I'm sure everyone that has watched the Matrix has experienced that moment of panic when they realise that they might not be in the real world. In fact, they might not even be real. I'd been thinking along these lines for quite some time when the Matrix arrived on the scene, so I was rather amused at the reactions some people seemed to have when they realised that they had no way to tell whether or not what they saw around them was the “real” world.
Anyway, you might say, that makes me pretty strange, but why am I telling you about this? Well, BBC2's excellent Horizon programme this evening was about time machines. The universe, it seems, has something of a love/hate relationship with time machines; it may be possible to build them (whether you use rotating black holes, pairs of cosmic strings or just very large rotating cylinders is up to you ;->), but it appears that even in the solutions to the equations that allow such ridiculousness, you would be unable to travel to a time before such a machine was built. Which seems rather pointless.
OK, so what has this to do with whether or not I'm real? I mean, that was the title of this piece, right? Well, in rather an interesting twist, it appears that the easiest way to get back to the past may well be to simulate it. Yes, that's right, simulate it. If you assume that Moore's Law continues to hold, then it will eventually be the case that we will have a computer powerful enough to simulate (at the very least) sizeable areas of our universe. Furthermore, assuming Moore's Law still holds at the point at which such simulation becomes practicable, then within a very short amount of time it will be possible to perform it routinely; indeed, within a few tens of years, there would be billions of such simulations. Given that our descendents have an interest in the past, it is reasonable to assume that some of these billions would be detailed replicas of our time. Including us, or at least, models of us that insisted 'til they were blue in the face that they were conscious, and replicated our behaviour down to the finest detail.
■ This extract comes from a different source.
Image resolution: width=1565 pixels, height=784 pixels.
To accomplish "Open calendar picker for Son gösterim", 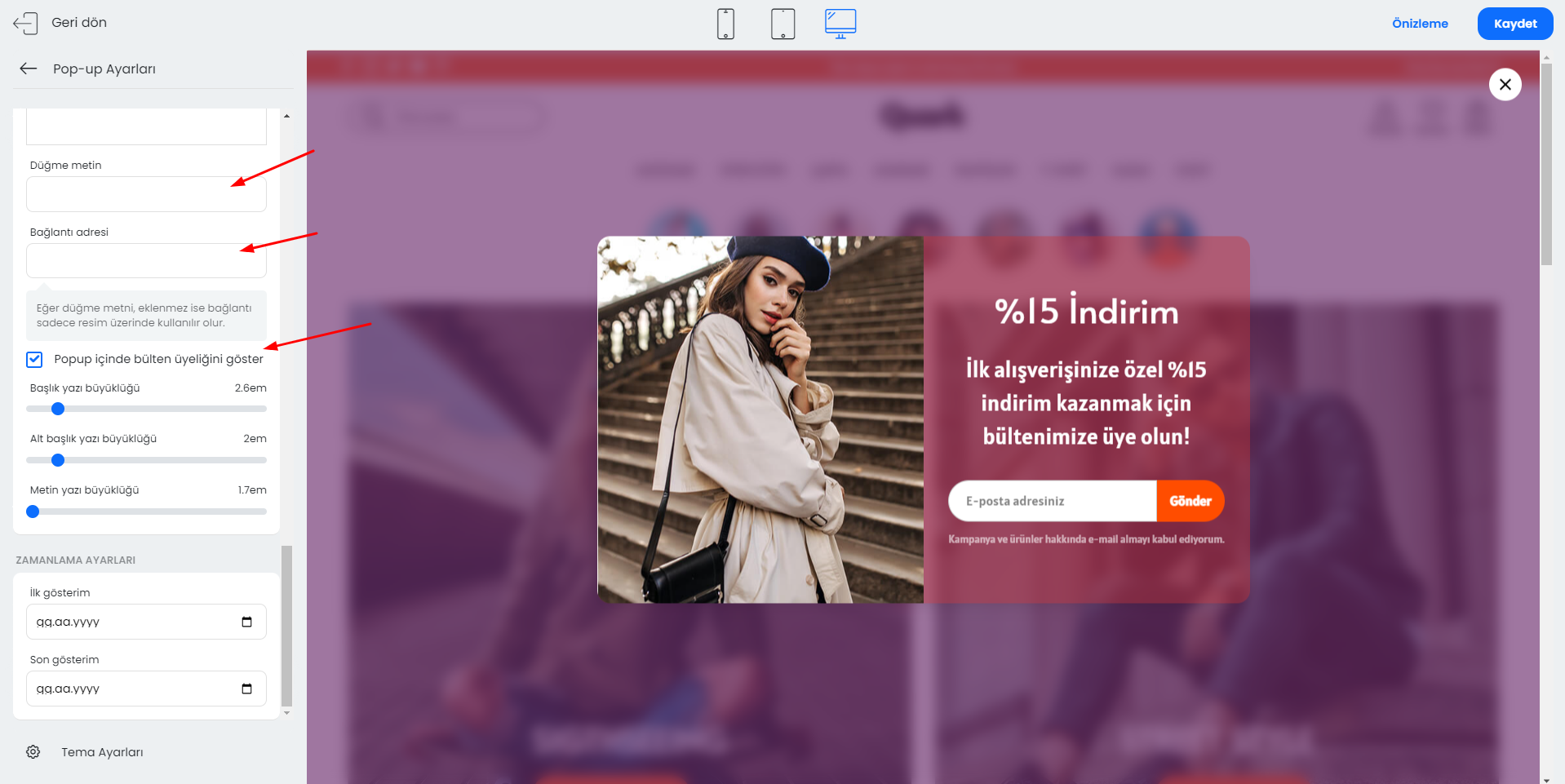I will click(246, 689).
The stunning conclusion of this intellectual exercise is that there will be more simulations and hence more models of us than the single original version, and that is before you start counting simulated simulations and so on. That is, the chance that we are real is actually vanishingly small. It is much, much, more likely that we are not!
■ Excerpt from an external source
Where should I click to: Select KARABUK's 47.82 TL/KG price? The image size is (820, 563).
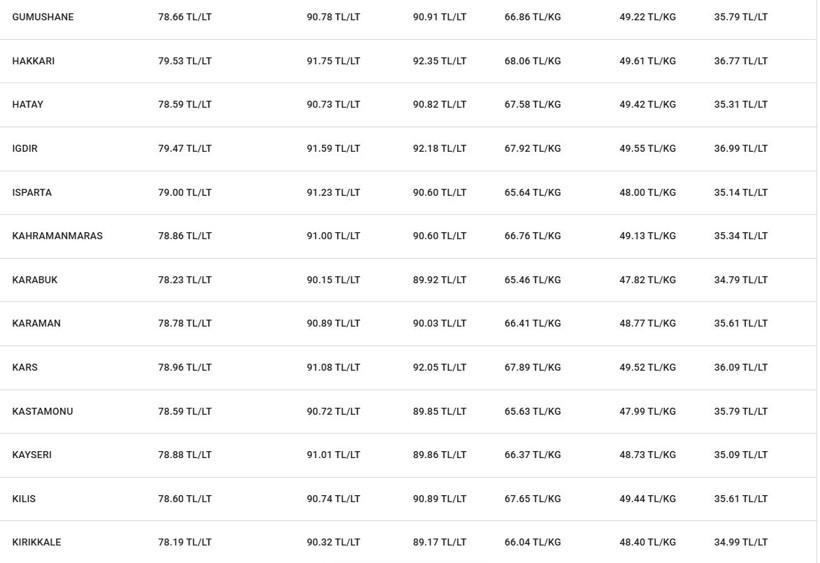(648, 280)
I have to confess, I would not be the least bit surprised if the scientists and philosophers responsible for these intellectual acrobatics are correct. Indeed, I wonder whether we may already have stumbled across the evidence with which to back-up this bizarre claim; as we investigate the sub-atomic depths of the universe, it seems we keep running across strange phenomena, things like uncertainty, quantum tunnelling etc., many of which strike me as rather convenient properties if you wanted to simulate the universe… that is, they generally appear to be artefacts that would allow the universe itself to hold less information than it would otherwise have to, whilst providing a high level of overall accuracy.
So, perhaps, the real universe is the only one without unusual quantum effects. If so, then we are certainly not in it.
Perhaps this is also the reason that it is so hard to unify quantum physics with Einstein's relativity… perhaps it is the case that the simulation simply isn't consistent.